- [Request]: Write out all of the rows again, substituting "Find the position of" for every "Identify the location of" and leaving the rest untouched.

- [Data entries]:
----

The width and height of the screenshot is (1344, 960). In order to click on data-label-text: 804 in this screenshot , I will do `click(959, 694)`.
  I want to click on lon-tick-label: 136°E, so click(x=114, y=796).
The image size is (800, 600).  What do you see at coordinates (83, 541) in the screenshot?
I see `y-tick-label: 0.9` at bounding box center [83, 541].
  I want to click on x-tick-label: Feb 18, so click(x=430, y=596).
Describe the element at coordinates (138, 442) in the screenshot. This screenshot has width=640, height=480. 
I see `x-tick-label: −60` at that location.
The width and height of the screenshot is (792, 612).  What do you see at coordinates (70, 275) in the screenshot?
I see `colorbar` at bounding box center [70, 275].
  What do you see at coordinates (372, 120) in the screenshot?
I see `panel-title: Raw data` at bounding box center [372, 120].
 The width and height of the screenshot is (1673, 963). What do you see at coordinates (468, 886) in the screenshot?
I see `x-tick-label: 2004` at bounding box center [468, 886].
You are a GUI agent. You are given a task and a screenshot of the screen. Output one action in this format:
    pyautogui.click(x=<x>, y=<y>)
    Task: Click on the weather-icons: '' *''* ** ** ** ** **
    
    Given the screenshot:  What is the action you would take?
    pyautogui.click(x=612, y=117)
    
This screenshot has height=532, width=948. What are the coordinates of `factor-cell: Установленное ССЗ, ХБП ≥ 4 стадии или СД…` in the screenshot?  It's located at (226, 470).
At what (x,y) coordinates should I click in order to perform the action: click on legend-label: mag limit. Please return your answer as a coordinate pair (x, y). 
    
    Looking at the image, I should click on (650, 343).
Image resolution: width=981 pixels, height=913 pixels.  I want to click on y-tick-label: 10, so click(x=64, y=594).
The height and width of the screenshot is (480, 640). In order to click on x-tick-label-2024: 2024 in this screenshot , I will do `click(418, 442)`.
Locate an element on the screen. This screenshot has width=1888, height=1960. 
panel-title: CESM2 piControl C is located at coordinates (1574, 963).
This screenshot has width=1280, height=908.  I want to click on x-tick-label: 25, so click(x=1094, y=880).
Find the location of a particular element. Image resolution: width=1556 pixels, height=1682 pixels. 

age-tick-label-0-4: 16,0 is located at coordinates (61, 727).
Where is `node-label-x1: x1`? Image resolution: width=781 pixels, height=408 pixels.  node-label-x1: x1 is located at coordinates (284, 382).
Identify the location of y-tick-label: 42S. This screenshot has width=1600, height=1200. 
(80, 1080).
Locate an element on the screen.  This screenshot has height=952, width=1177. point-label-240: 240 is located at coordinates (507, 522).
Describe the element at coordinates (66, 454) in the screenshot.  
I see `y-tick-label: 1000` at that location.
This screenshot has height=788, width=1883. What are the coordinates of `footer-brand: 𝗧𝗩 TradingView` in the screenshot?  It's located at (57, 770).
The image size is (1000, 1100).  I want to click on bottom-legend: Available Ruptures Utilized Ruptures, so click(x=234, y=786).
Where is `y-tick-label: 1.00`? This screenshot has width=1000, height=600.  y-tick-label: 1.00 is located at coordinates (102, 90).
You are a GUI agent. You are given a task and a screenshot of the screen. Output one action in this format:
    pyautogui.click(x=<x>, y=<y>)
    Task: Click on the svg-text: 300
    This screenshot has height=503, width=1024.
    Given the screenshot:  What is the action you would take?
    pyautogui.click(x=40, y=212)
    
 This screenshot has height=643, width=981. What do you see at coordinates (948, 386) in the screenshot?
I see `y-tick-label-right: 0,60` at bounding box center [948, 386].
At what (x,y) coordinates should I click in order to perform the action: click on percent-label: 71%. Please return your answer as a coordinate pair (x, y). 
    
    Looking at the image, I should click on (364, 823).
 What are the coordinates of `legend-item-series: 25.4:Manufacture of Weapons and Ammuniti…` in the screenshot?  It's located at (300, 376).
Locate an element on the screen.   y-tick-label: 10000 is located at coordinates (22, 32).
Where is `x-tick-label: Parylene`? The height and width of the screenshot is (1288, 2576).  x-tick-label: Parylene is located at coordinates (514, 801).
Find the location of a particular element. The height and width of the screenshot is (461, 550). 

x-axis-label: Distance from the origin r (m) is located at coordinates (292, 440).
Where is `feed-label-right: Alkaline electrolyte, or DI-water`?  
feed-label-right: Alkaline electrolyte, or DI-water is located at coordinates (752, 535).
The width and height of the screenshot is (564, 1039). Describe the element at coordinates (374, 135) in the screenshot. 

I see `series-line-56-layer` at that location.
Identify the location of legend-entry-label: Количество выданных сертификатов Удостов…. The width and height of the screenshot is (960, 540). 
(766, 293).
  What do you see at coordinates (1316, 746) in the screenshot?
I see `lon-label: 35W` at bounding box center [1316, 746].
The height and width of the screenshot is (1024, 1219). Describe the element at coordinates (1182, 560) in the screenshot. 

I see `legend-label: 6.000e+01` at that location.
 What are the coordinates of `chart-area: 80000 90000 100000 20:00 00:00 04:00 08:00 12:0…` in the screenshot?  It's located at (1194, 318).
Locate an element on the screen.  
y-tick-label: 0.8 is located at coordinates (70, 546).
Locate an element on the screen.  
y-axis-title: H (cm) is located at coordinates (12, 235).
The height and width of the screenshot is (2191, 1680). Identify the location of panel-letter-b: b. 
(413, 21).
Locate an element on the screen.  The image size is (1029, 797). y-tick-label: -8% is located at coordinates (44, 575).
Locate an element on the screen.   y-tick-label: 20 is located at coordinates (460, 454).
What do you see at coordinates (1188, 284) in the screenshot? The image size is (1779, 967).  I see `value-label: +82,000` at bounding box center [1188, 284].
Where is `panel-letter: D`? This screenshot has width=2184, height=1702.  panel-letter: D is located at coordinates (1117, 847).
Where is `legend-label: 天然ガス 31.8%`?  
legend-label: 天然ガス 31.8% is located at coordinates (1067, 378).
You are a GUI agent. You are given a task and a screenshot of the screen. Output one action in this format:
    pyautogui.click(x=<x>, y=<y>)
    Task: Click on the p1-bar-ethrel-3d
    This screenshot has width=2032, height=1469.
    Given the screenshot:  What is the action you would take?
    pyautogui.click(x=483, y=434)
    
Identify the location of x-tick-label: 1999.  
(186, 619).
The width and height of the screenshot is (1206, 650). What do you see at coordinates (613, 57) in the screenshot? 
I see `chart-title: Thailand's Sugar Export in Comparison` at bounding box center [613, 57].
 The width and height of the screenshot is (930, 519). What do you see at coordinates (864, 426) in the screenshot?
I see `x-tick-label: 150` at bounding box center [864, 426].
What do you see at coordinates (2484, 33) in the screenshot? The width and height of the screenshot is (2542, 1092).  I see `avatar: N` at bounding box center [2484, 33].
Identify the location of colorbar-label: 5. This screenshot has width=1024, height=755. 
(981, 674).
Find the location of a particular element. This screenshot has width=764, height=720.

----

- [Answer to this exercise]:
The width and height of the screenshot is (1344, 960). In order to click on data-label-text: 804 in this screenshot , I will do `click(959, 694)`.
  I want to click on lon-tick-label: 136°E, so click(x=114, y=796).
The image size is (800, 600).  What do you see at coordinates (83, 541) in the screenshot?
I see `y-tick-label: 0.9` at bounding box center [83, 541].
  I want to click on x-tick-label: Feb 18, so click(x=430, y=596).
Describe the element at coordinates (138, 442) in the screenshot. This screenshot has width=640, height=480. 
I see `x-tick-label: −60` at that location.
The width and height of the screenshot is (792, 612).  What do you see at coordinates (70, 275) in the screenshot?
I see `colorbar` at bounding box center [70, 275].
  What do you see at coordinates (372, 120) in the screenshot?
I see `panel-title: Raw data` at bounding box center [372, 120].
 The width and height of the screenshot is (1673, 963). What do you see at coordinates (468, 886) in the screenshot?
I see `x-tick-label: 2004` at bounding box center [468, 886].
You are a GUI agent. You are given a task and a screenshot of the screen. Output one action in this format:
    pyautogui.click(x=<x>, y=<y>)
    Task: Click on the weather-icons: '' *''* ** ** ** ** **
    
    Given the screenshot:  What is the action you would take?
    pyautogui.click(x=612, y=117)
    
This screenshot has height=532, width=948. What are the coordinates of `factor-cell: Установленное ССЗ, ХБП ≥ 4 стадии или СД…` in the screenshot?  It's located at (226, 470).
At what (x,y) coordinates should I click in order to perform the action: click on legend-label: mag limit. Please return your answer as a coordinate pair (x, y). 
    
    Looking at the image, I should click on (650, 343).
Image resolution: width=981 pixels, height=913 pixels.  I want to click on y-tick-label: 10, so click(x=64, y=594).
The height and width of the screenshot is (480, 640). In order to click on x-tick-label-2024: 2024 in this screenshot , I will do `click(418, 442)`.
Locate an element on the screen. This screenshot has width=1888, height=1960. 
panel-title: CESM2 piControl C is located at coordinates (1574, 963).
This screenshot has width=1280, height=908.  I want to click on x-tick-label: 25, so click(x=1094, y=880).
Find the location of a particular element. Image resolution: width=1556 pixels, height=1682 pixels. 

age-tick-label-0-4: 16,0 is located at coordinates (61, 727).
Where is `node-label-x1: x1`? Image resolution: width=781 pixels, height=408 pixels.  node-label-x1: x1 is located at coordinates (284, 382).
Find the position of y-tick-label: 42S. This screenshot has width=1600, height=1200. 
(80, 1080).
Locate an element on the screen.  This screenshot has height=952, width=1177. point-label-240: 240 is located at coordinates (507, 522).
Describe the element at coordinates (66, 454) in the screenshot.  
I see `y-tick-label: 1000` at that location.
This screenshot has height=788, width=1883. What are the coordinates of `footer-brand: 𝗧𝗩 TradingView` in the screenshot?  It's located at (57, 770).
The image size is (1000, 1100).  I want to click on bottom-legend: Available Ruptures Utilized Ruptures, so click(x=234, y=786).
Where is `y-tick-label: 1.00`? This screenshot has width=1000, height=600.  y-tick-label: 1.00 is located at coordinates (102, 90).
You are a GUI agent. You are given a task and a screenshot of the screen. Output one action in this format:
    pyautogui.click(x=<x>, y=<y>)
    Task: Click on the svg-text: 300
    This screenshot has height=503, width=1024.
    Given the screenshot:  What is the action you would take?
    pyautogui.click(x=40, y=212)
    
 This screenshot has height=643, width=981. What do you see at coordinates (948, 386) in the screenshot?
I see `y-tick-label-right: 0,60` at bounding box center [948, 386].
At what (x,y) coordinates should I click in order to perform the action: click on percent-label: 71%. Please return your answer as a coordinate pair (x, y). 
    
    Looking at the image, I should click on (364, 823).
 What are the coordinates of `legend-item-series: 25.4:Manufacture of Weapons and Ammuniti…` in the screenshot?  It's located at (300, 376).
Locate an element on the screen.   y-tick-label: 10000 is located at coordinates (22, 32).
Where is `x-tick-label: Parylene`? The height and width of the screenshot is (1288, 2576).  x-tick-label: Parylene is located at coordinates (514, 801).
Find the location of a particular element. The height and width of the screenshot is (461, 550). 

x-axis-label: Distance from the origin r (m) is located at coordinates (292, 440).
Where is `feed-label-right: Alkaline electrolyte, or DI-water`?  
feed-label-right: Alkaline electrolyte, or DI-water is located at coordinates (752, 535).
The width and height of the screenshot is (564, 1039). Describe the element at coordinates (374, 135) in the screenshot. 

I see `series-line-56-layer` at that location.
Find the position of legend-entry-label: Количество выданных сертификатов Удостов…. The width and height of the screenshot is (960, 540). 
(766, 293).
  What do you see at coordinates (1316, 746) in the screenshot?
I see `lon-label: 35W` at bounding box center [1316, 746].
The height and width of the screenshot is (1024, 1219). Describe the element at coordinates (1182, 560) in the screenshot. 

I see `legend-label: 6.000e+01` at that location.
 What are the coordinates of `chart-area: 80000 90000 100000 20:00 00:00 04:00 08:00 12:0…` in the screenshot?  It's located at (1194, 318).
Locate an element on the screen.  
y-tick-label: 0.8 is located at coordinates (70, 546).
Locate an element on the screen.  
y-axis-title: H (cm) is located at coordinates (12, 235).
The height and width of the screenshot is (2191, 1680). Find the position of panel-letter-b: b. 
(413, 21).
Locate an element on the screen.  The image size is (1029, 797). y-tick-label: -8% is located at coordinates (44, 575).
Locate an element on the screen.   y-tick-label: 20 is located at coordinates (460, 454).
What do you see at coordinates (1188, 284) in the screenshot? The image size is (1779, 967).  I see `value-label: +82,000` at bounding box center [1188, 284].
Where is `panel-letter: D`? This screenshot has width=2184, height=1702.  panel-letter: D is located at coordinates (1117, 847).
Where is `legend-label: 天然ガス 31.8%`?  
legend-label: 天然ガス 31.8% is located at coordinates (1067, 378).
You are a GUI agent. You are given a task and a screenshot of the screen. Output one action in this format:
    pyautogui.click(x=<x>, y=<y>)
    Task: Click on the p1-bar-ethrel-3d
    This screenshot has width=2032, height=1469.
    Given the screenshot:  What is the action you would take?
    pyautogui.click(x=483, y=434)
    
Find the position of x-tick-label: 1999.  
(186, 619).
The width and height of the screenshot is (1206, 650). What do you see at coordinates (613, 57) in the screenshot? 
I see `chart-title: Thailand's Sugar Export in Comparison` at bounding box center [613, 57].
 The width and height of the screenshot is (930, 519). What do you see at coordinates (864, 426) in the screenshot?
I see `x-tick-label: 150` at bounding box center [864, 426].
What do you see at coordinates (2484, 33) in the screenshot? The width and height of the screenshot is (2542, 1092).  I see `avatar: N` at bounding box center [2484, 33].
Find the position of colorbar-label: 5. This screenshot has width=1024, height=755. 
(981, 674).
Find the location of a particular element. This screenshot has width=764, height=720.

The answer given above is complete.